Every line of the data below is to be written out again exactly.
═══
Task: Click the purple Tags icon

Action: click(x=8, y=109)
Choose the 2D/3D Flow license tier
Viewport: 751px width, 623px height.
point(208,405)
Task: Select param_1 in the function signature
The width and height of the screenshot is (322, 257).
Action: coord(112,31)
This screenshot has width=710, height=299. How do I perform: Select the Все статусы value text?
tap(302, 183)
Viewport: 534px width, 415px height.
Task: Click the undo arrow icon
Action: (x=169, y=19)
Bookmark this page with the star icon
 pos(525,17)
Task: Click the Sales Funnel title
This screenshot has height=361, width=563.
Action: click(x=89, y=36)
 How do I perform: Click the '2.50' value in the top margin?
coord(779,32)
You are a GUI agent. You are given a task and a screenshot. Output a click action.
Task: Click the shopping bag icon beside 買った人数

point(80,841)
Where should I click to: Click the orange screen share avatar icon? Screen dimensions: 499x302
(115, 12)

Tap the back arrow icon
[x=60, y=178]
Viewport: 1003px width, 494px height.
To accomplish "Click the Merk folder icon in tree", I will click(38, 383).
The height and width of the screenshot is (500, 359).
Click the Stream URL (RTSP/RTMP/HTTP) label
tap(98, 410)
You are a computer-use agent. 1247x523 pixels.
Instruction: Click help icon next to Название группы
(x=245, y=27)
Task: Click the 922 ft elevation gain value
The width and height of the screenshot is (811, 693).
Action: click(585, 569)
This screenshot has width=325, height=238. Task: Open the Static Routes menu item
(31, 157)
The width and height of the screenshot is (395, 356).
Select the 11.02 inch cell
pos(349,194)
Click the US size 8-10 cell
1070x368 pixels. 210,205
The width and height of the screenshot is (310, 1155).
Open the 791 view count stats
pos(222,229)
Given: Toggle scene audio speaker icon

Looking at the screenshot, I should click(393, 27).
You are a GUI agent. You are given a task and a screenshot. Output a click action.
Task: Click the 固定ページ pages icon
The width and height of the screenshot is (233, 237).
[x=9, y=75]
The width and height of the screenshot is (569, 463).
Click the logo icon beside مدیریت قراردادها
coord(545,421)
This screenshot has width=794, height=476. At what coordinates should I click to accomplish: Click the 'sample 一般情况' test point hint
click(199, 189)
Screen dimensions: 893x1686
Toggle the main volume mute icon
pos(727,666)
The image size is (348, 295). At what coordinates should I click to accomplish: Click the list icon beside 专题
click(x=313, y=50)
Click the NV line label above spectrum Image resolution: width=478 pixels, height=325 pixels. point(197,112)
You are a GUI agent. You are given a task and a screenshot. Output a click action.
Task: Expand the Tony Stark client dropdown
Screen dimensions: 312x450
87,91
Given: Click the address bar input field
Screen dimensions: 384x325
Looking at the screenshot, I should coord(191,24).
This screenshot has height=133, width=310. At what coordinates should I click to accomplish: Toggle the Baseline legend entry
═══
Completed task:
Task: Click the purple Tags icon

Action: click(x=8, y=109)
Choose the 2D/3D Flow license tier
Viewport: 751px width, 623px height.
point(208,405)
Task: Select param_1 in the function signature
The width and height of the screenshot is (322, 257).
Action: coord(112,31)
This screenshot has width=710, height=299. How do I perform: Select the Все статусы value text?
tap(302, 183)
Viewport: 534px width, 415px height.
Task: Click the undo arrow icon
Action: (x=169, y=19)
Bookmark this page with the star icon
 pos(525,17)
Task: Click the Sales Funnel title
This screenshot has height=361, width=563.
Action: click(x=89, y=36)
 How do I perform: Click the '2.50' value in the top margin?
coord(779,32)
You are a GUI agent. You are given a task and a screenshot. Output a click action.
Task: Click the shopping bag icon beside 買った人数

point(80,841)
Where should I click to: Click the orange screen share avatar icon? Screen dimensions: 499x302
(115, 12)

Tap the back arrow icon
[x=60, y=178]
Viewport: 1003px width, 494px height.
To accomplish "Click the Merk folder icon in tree", I will click(38, 383).
The height and width of the screenshot is (500, 359).
Click the Stream URL (RTSP/RTMP/HTTP) label
tap(98, 410)
You are a computer-use agent. 1247x523 pixels.
Instruction: Click help icon next to Название группы
(x=245, y=27)
Task: Click the 922 ft elevation gain value
The width and height of the screenshot is (811, 693).
Action: click(585, 569)
This screenshot has width=325, height=238. Task: Open the Static Routes menu item
(31, 157)
The width and height of the screenshot is (395, 356).
Select the 11.02 inch cell
pos(349,194)
Click the US size 8-10 cell
1070x368 pixels. 210,205
The width and height of the screenshot is (310, 1155).
Open the 791 view count stats
pos(222,229)
Given: Toggle scene audio speaker icon

Looking at the screenshot, I should click(393, 27).
You are a GUI agent. You are given a task and a screenshot. Output a click action.
Task: Click the 固定ページ pages icon
The width and height of the screenshot is (233, 237).
[x=9, y=75]
The width and height of the screenshot is (569, 463).
Click the logo icon beside مدیریت قراردادها
coord(545,421)
This screenshot has width=794, height=476. At what coordinates should I click to accomplish: Click the 'sample 一般情况' test point hint
click(199, 189)
Screen dimensions: 893x1686
Toggle the main volume mute icon
pos(727,666)
The image size is (348, 295). At what coordinates should I click to accomplish: Click the list icon beside 专题
click(x=313, y=50)
Click the NV line label above spectrum Image resolution: width=478 pixels, height=325 pixels. point(197,112)
You are a GUI agent. You are given a task and a screenshot. Output a click action.
Task: Expand the Tony Stark client dropdown
Screen dimensions: 312x450
87,91
Given: Click the address bar input field
Screen dimensions: 384x325
Looking at the screenshot, I should coord(191,24).
This screenshot has height=133, width=310. At what coordinates should I click to accomplish: Toggle the Baseline legend entry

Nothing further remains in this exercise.